The explosives-laden car was blown to smithereens in front of the city traffic police headquarters at Panbazar around 3.15 am. The timing of the explosion ensured that nobody was killed or wounded.
The red Maruti in which the explosives were planted had been towed away by traffic police from a no-parking zone at Fancy Bazar yesterday.
The car, which bore a Tinsukia registration, was barely recognisable after the blast.
Police said Fancy Bazar could have been Ulfa’s target. “We suspect that the bomb was actually meant to go off at 3.15 pm yesterday. The timer may have been wrongly set,” one of the investigators said.
Senior superintendent of police S.N. Singh said casualties would have been immense had the bomb exploded in front of the nearby Shani Mandir, from where the car was towed away. “Devastating would be an understatement had the time of the explosion been 3.15 pm yesterday.”
Such was the impact of the blast that the steering wheel of the car was found lodged on the roof of a neighbouring three-storeyed building. The explosion also caused cracks on the walls of Mahendra Mohan Choudhury Hospital and snapped electric lines. Some vehicles parked in the area were also damaged.
The blast exposed lapses in the security arrangement when tall claims were being made about beefed-up security for the mega event. Residents complained that the car should have been checked before being parked in a residential area. Assistant sub-inspector Robin Phukan and constable Bhagaban Talukdar of the traffic wing have been placed under suspension on charges of dereliction of duty.
“Police are wary of checking vehicles because some owners have in the past alleged that things have gone missing after being brought to the police station. But now we have to carry out thorough checks,” the SSP said.
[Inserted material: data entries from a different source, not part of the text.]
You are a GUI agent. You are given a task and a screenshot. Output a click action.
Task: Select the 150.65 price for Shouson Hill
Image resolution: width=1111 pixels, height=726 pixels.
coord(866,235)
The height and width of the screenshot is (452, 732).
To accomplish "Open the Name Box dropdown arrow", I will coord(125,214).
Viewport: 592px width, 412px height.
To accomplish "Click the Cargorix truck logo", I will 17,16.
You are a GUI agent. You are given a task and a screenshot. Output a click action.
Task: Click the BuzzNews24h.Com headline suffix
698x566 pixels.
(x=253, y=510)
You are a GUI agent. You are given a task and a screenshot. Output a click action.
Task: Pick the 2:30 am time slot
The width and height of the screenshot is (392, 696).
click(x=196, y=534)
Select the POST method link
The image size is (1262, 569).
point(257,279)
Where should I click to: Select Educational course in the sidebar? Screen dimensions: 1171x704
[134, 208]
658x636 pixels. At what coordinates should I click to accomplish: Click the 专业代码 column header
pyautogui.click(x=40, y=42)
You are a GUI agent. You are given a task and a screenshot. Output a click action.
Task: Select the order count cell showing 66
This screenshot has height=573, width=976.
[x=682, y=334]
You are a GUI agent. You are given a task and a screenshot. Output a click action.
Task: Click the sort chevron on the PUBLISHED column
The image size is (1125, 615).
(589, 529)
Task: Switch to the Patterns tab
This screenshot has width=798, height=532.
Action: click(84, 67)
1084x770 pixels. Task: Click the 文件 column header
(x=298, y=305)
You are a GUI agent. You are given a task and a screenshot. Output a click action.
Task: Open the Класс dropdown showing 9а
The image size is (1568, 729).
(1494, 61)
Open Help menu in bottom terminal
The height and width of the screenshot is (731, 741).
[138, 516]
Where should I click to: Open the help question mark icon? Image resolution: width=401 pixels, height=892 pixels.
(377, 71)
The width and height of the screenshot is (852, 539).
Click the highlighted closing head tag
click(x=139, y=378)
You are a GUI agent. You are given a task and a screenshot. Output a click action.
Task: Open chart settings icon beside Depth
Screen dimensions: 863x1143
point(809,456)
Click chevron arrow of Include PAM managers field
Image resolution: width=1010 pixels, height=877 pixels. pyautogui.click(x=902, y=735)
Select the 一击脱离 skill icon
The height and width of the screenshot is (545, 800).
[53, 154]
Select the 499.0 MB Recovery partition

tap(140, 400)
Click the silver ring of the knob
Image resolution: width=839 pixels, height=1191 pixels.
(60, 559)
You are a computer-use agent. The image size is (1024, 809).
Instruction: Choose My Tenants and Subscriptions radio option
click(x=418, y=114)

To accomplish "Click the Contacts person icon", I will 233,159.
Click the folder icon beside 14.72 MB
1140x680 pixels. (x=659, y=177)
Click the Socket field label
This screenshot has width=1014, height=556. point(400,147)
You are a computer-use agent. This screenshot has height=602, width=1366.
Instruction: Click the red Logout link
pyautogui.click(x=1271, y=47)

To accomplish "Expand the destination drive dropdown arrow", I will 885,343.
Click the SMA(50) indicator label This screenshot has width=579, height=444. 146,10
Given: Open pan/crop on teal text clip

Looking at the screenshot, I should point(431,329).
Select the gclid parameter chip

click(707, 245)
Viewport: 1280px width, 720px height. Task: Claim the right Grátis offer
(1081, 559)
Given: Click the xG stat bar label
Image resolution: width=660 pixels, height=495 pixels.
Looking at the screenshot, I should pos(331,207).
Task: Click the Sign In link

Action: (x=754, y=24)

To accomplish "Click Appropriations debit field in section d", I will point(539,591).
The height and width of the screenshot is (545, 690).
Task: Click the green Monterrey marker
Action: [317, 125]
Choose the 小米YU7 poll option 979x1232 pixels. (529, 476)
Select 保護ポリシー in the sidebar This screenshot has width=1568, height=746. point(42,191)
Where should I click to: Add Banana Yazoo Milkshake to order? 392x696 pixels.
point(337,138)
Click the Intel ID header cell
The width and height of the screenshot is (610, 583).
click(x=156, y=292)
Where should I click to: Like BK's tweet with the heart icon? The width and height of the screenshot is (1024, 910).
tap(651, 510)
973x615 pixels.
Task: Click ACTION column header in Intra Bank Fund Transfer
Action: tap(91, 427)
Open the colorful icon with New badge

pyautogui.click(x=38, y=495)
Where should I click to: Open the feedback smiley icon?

“Preliminary investigations are pointing to the involvement of Ulfa’s 28 battalion,” an officer probing the case said.
The original and subsequent owners of the car — Gunakanta Gogoi, Bulbul Gogoi and a middleman, Mrinal Gogoi, have been picked up from Duliajan in Dibrugarh district. Gunakanta, the original owner, had sold the car to Bulbul. Mrinal brokered the sale of the car subsequently, by Bulbul to its present owner Bimal Deuri of Mahadevpur in Arunachal Pradesh. Deuri is now absconding.
Assam director-general of police R.N. Mathur described the outfit’s use of the latest weapon as a “natural progression” in terrorism.
Security analysts feel it could be a human bomb next. “The use of the car bomb shows that Ulfa is desperate to exhibit its strength after the Centre refused to release five of its jailed leaders and may even use human bombs,” an expert said.
In Punjab, too, human bombs were preceded by car bombs.
“The LTTE is reported to have helped Maoist rebels to form human bomb squads for suicide missions and Ulfa has links with both Tamil Tigers and Maoists,” an intelligence source said. “We have reports that members of LTTE and Ulfa even attended a meeting of Maoists from several countries, held under the aegis of the Coordination Committee of Maoist Parties and Organisations of South Asia sometime ago,” he claimed.